Leprosy was once called the “separating sickness” for the way in which it separated families. As far back as the Middle Ages, those who fell ill were banished, forced to live with others suffering from the disease in isolated communities known as leper colonies or Lazar houses. Fortunately, those realities are no longer the case for people who develop the disabling disease, as there’s now a cure — eradication may even be on the horizon — but there’s still more work to be done. World Leprosy Day, which falls on Sunday, Jan. 25, is dedicated to raising awareness of these issues.
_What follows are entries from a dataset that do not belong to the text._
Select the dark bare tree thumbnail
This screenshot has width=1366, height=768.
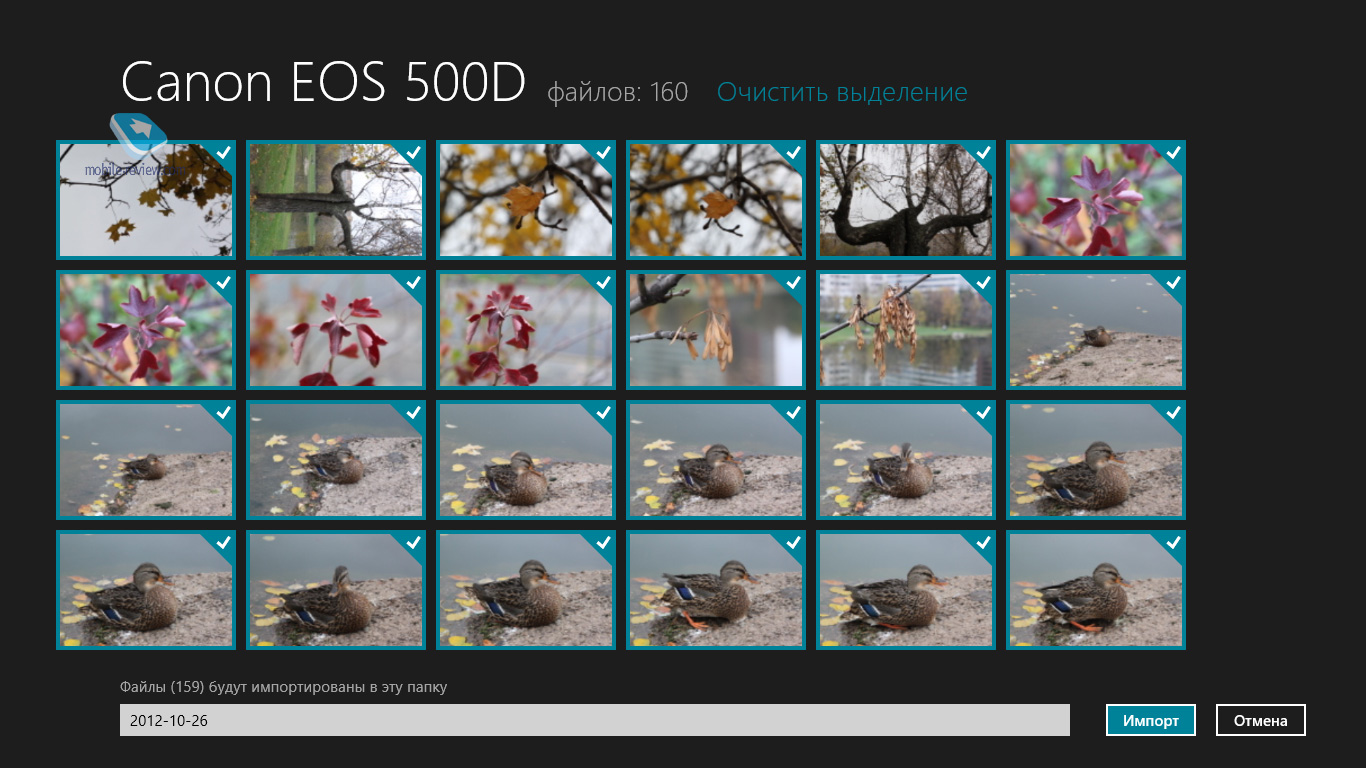point(905,200)
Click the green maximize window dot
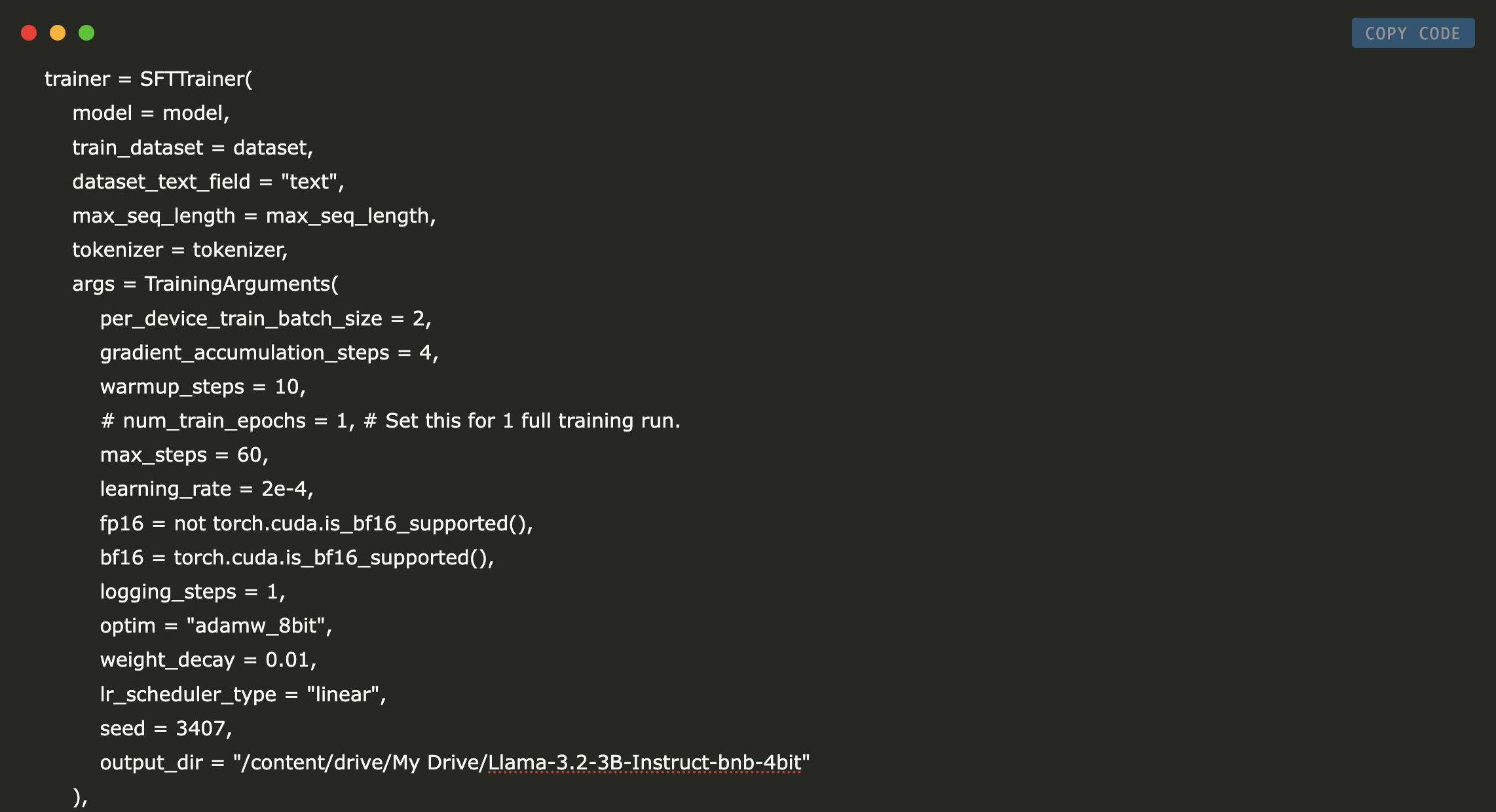The width and height of the screenshot is (1496, 812). tap(86, 33)
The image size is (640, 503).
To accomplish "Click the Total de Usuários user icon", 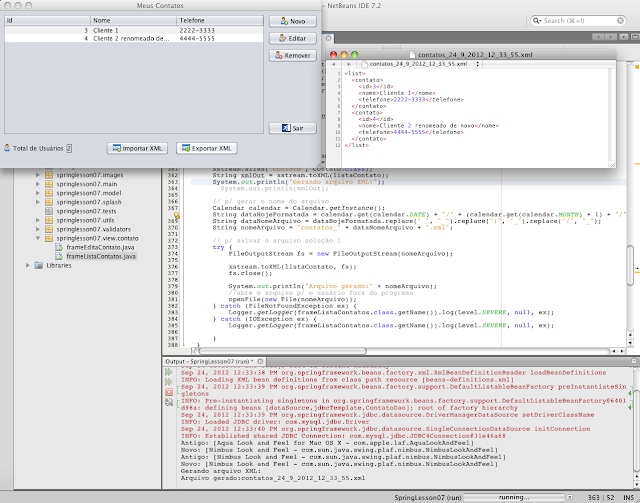I will [8, 148].
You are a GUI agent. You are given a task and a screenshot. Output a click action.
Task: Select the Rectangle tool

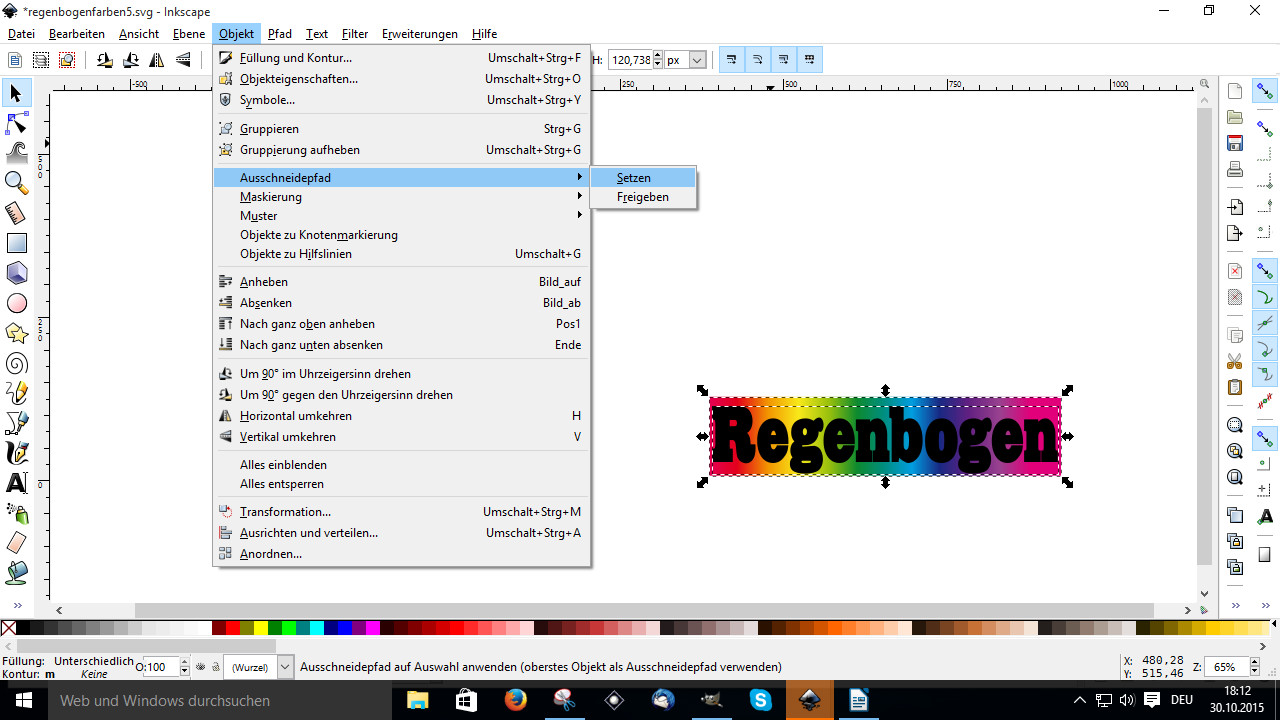tap(17, 243)
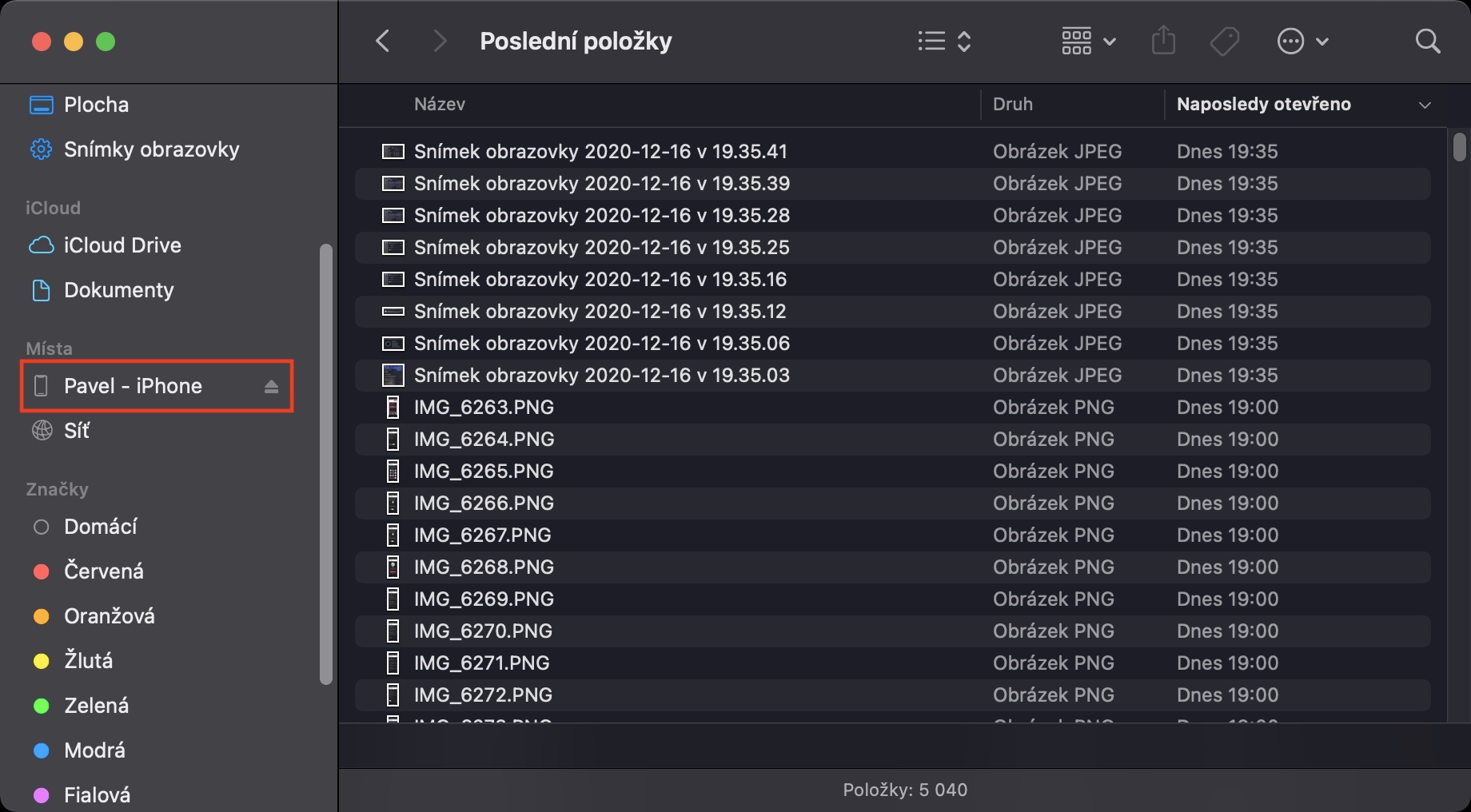Open iCloud Drive in the sidebar
The image size is (1471, 812).
click(x=122, y=245)
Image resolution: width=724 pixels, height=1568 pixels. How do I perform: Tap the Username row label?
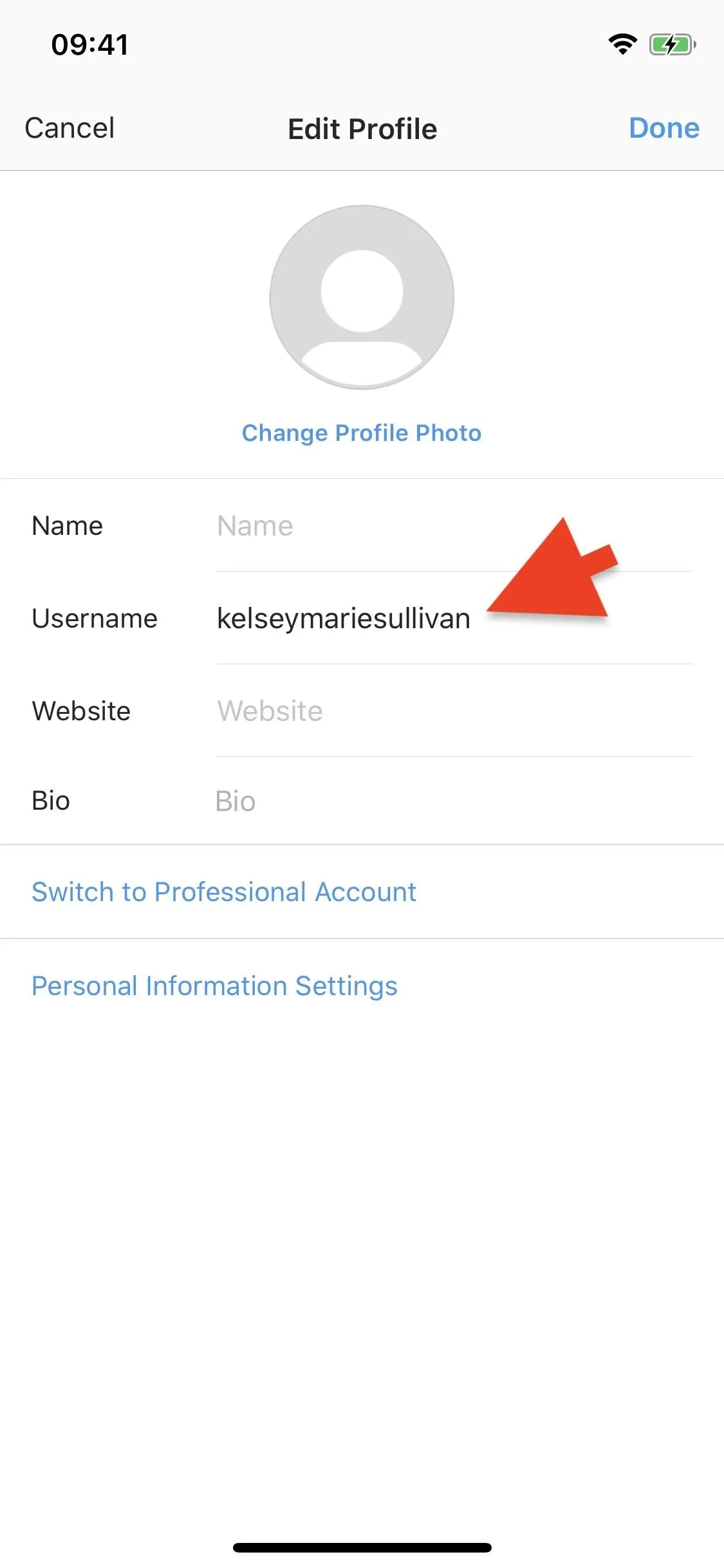click(x=95, y=619)
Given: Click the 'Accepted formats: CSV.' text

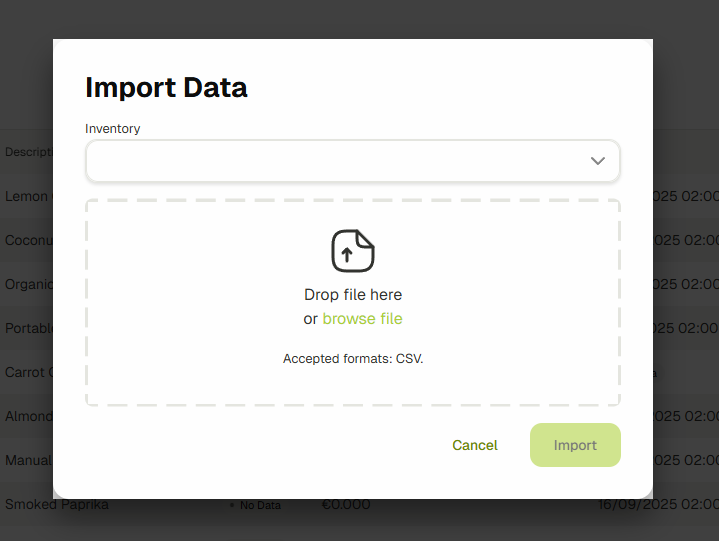Looking at the screenshot, I should coord(353,358).
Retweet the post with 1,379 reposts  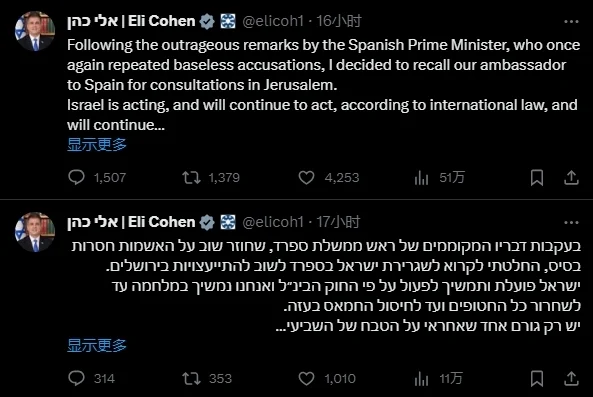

Reports of leprosy cases first emerged around 600 B.C., according to the World Health Organization. The illness, which is also called Hansen’s disease, is caused by Mycobacterium leprae, a slow-multiplying bacteria that incubates for up to five years. Sometimes, it can take 20 years for symptoms of the disease to appear, and they typically include painful skin lesions and growths; thick, stiff, or dry skin; muscle weakness and paralysis, enlarged nerves, eye problems, and ulcers on the bottom of feet. Complications that arise from these symptoms of the infection, or secondary infections from injuries sustained due to paralysis, for example, cause the complications so many of us recognize as deformities — lost toes and fingers for example.

World Leprosy Day hopes to raise awareness for a disease that “many people believe to be extinct,” UK charity Lepra says on its website. “Today it is not just the disease that is forgotten, but the people too.”

The majority of people who live with leprosy live in Asia and Africa, where laws discriminating against those who fall ill have encouraged a stigma around the disease and deterred patients from seeking treatment. In India, for example, there are at least 15 laws that target people with leprosy, preventing them from standing for election or obtaining a driver’s license, Reuters reported. Meanwhile, in Thailand and Nepal, people with leprosy are affected by laws regarding marriage and employment, and in Malaysia and South Africa, people can still become separated from family and friends.

While the disease is certainly serious, and contagious — through droplets in the nose and mouth that spread from sneezing — the 1940s discovery of the antibiotic drug dapsone paved the way for eliminating the disease. Along with two other antibiotics, clofazimine and rifampicin, which were discovered in the 1960s, the three-drug combo has cured 14 million people with leprosy in the last 20 years alone. At the end of 2012, there were only an estimated 189,000 cases of the disease worldwide, but in both 2012 and 2013, over 200,000 people were diagnosed each year.

By repealing the aforementioned policies and educating the public about leprosy, hundreds of years of stigma will fade and more people will seek treatment. WHO has been providing the three-drug antibiotic combo, called multidrug therapy, to leprosy patients for free since 1995. And other organizations around the world are helping people find treatment. “The age-old stigma associated with the disease remains an obstacle to self-reporting and early treatment,” WHO’s website says. “The image of leprosy has to be changed at the global, national and local levels. A new environment, in which patients will not hesitate to come forward for diagnosis and treatment at any health facility, must be created.”